Moonlight – 4/5 – Movie Reviews by Ry!

Moonlight – 4/5 – The meaning of things sometimes comes from the simplest detail.  This is the kind of feeling I get when watching films that dabble in the simple texture of characterization, bringing about emotions and situations that endear within the most realistic notion.  Moonlight (Best Picture Winner), is a film that tackles the likes of something true, but in an indifferent way.  Following the life of one man and his struggles with identity, you become witness to something serene in its detail.  Even in some of the basic narrative structure that may hinder at points, Moonlight is a film worthy of its awards and a one of the best character film to date.

Premise: The chronicles of a young man growing up in a rough neighborhood in Miami.  Through childhood, adolescence and adulthood; he must find who he is and what it means to be true.

This is a character piece that takes place over three different periods.  As such, the main character changes between actors, as well as the ever-revolving supporting cast.  I would recommend referring to the film’s IMDb page for the list of actors/actresses.  In short, the full cast does an amazing job in providing profound detail to very ominous characters.  There isn’t a lot of buildup or backstory for anyone in the film.  You are thrust into the life of Little/Chiron as he struggles to grow up in a rough part of Miami.  Through these segments, you see characters surround him through passion, wisdom, life and angst.  That burgeoning of emotions provides raw detail in the vigorous definition of finding yourself.  An identity crisis becomes the formal connective tissue for every character.  Through the exposition, interactions and some tough scenarios, you are witness to personal notes of humanistic reflections.  It is in your face in the subtlest ways possible; creating a well-rounded approach from the methodical direction.  What this does is pull out what the real meaning of the characters are.  No matter if you’re talking about Little/Chiron, his mother, his friend Kevin or the pseudo father figure Juan; you see a delicate touch to the common detail.  A great ensemble cast that does a lot with what is given, they give the film its worth through it all.

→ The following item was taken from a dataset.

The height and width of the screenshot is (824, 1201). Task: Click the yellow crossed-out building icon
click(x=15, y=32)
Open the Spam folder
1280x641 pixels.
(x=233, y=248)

The direction is built on the ideal of characterization through the aspect of life’s journey.  Combining these two provides a unique direction that creates the three segments of Little/Chiron’s life.  You have his early childhood, teenage years and then adult life.  In each segment, you see the rawness in its linear direction.  There is never a divergence from the focus of questioning the themes of friendship, parenthood, identity and purpose.  A very common mixture of themes; what makes the film stand above is how layered the flaws become within the ironic detail of conviction.  In each part of his life, Little/Chiron is witness to a lot of painful situations.  No matter if its confused on who he is, what is love or finding his purpose in growing up, you see it intensely stricken with his interactions with whoever is involved in his life (at that time).  The small dialogue is poignant because it provides ominous exposition without being completely divulged of meaning.  It is soothing in its convenient plot points, but it is worth noting that the heavy-handed trends do provide some predictable outcomes.  Even for some of these obvious trends, watching the growth of one character within an original setting helps break that mold of commonality (for the most part).  For all the worth that you expect; it comes slowly through the building of the three segments.  Once you get to the final one, the themes all make its proof of evidence real for the audience.  Once this happens, it’s a completing effect that draws conclusion in a reflective state.  For all the pain that Little/Chiron has gone through, he finds purpose in one thing that he realizes is true.  A simple definition of finding yourself, it becomes a well-rounded climax that provides a window into what makes us, us.  That deeply moving moment helps provide a lot more without any conflicting thoughts, showing that simple storytelling can be the most heartfelt.

The visuals are mimicking of the direction.  It stays simple in its detail of reflecting the livelihood of the characters in Miami.  Never diverging from this aspect, it helps provide a defining aura of why the characters struggle in who they are and what they will become.   Dictated by the background, it helps provide layered meaning to what happens to everyone in the film.  The score is mute at best.  It does not have a real effect on the story or characters.

Moonlight is a film that provides simple storytelling at its finest.  A deep character film in the most original way, you will not be disappointed with what you will experience.  If you’re a fan of character dynamic or good storytelling, this is one for you.  It is worth watching, and worthy of the Best Picture award.